Name That App: Tripit

**As published at digiday:DAILY** Publisher: TripIt, Inc. Price: Free Platform: BlackBerry OS, iPhone and Android Advertising: None Functionality: B+ Fun Factor: B Overall: B+ I travel frequently for business, so finding the right digital tools for keeping track of all my itineraries has become a necessity. But it’s been a bit of an ongoing journey, simply because there are almost too many options. The one solution that has grabbed the bulk of my travel interest – at least since the beginning of the year – is TripIt. Like any good app these days, TripIt has all the makings of Web 2.0: Users can connect with other users, share details about upcoming trips and then expand that reach to various social media outlets. Personally, I’m not interested in sharing my travel plans (work or personal) with much of anyone, but for those that are, this is a must-have feature.

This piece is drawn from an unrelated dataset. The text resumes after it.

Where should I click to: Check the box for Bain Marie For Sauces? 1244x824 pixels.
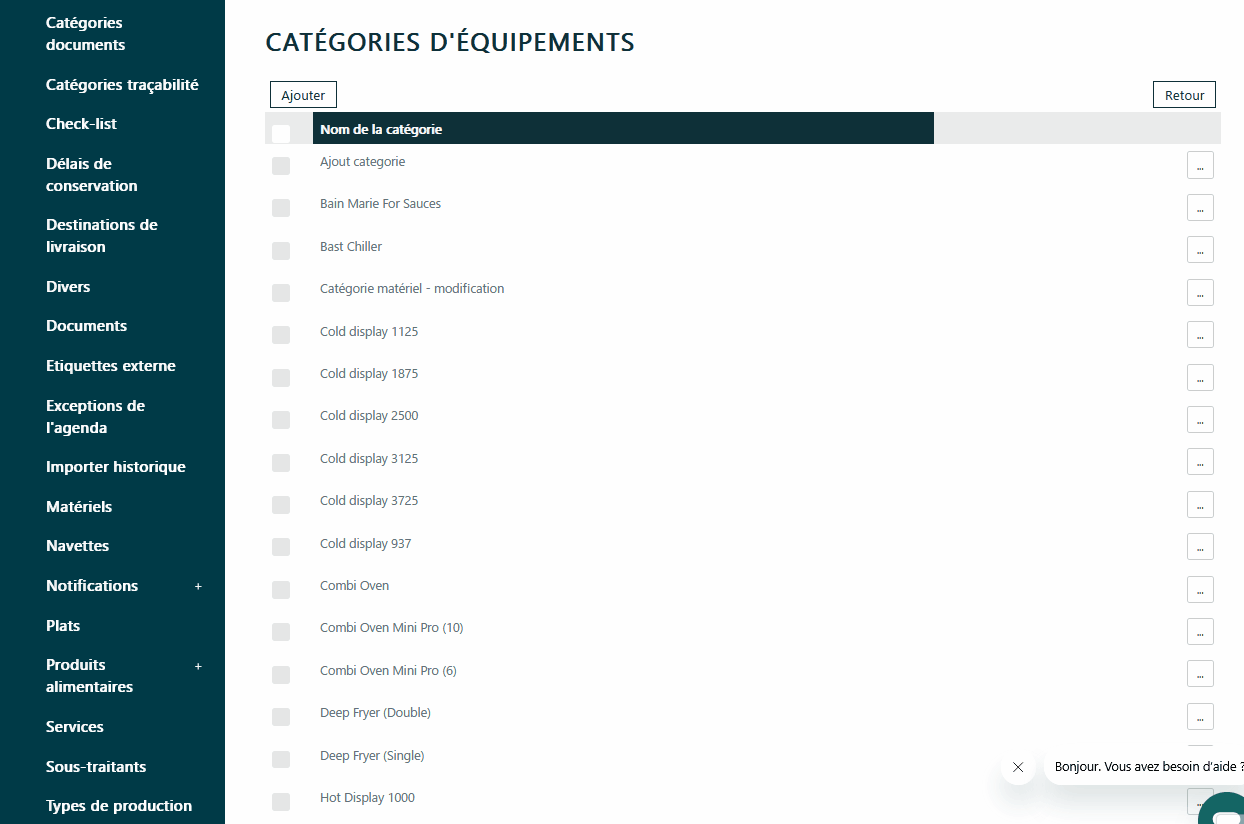(x=281, y=208)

Another fabulous aspect of TripIt is its ubiquity: The platform offers a full-featured online experience, as well as mobile options on all the most popular operating systems and smartphone choices available today. I have the mobile app installed on a BlackBerry, iPod Touch and Android device, and the company sticks to a simple menu layout on each, which makes for a comfortable transition between devices. Beyond the obvious benefit that comes from having all your travel plans in one spot, I mostly use the feature that checks flight statuses. With a quick click, the app will pull up the latest flight information relevant to your trip, with the latest information from the airport and/or airline involved. No one likes to show up to the airport any earlier than they absolutely must and this simple feature helps decrease those wasted pockets of time. Adding itineraries to TripIt is pretty straightforward. The company has a generic e-mail address ( that users can forward travel plans to, but you can also manually input info for hotels, flights and more. The e-mail option is the simplest, but there have been instances when TripIt didn’t recognize the details of my itinerary, and I resorted to manually entering the information on my own. In my experience, these errors occurred either because my trip involved a boutique hotel company, for example, or the formatting of the airline’s original e-mail got jumbled in the process. The standout marketing component for this app lies in the direct links TripIt provides users to relevant airlines, airports, hotels and other businesses related to their travel plans. It is great having access to all of those disparate Web sites in a single spot and it’s a positive side effect for all of the involved travel outlets. There is a pro version of TripIt that costs $79 a year, but I can’t justify that cost considering all the base features that are included with the free version. And besides, competitors like Pageonce offer almost all of the “pro” features in TripIt for free. For that reason alone, I’ll continue to use a variety of resources, but that’s becoming half the fun with all things app these days.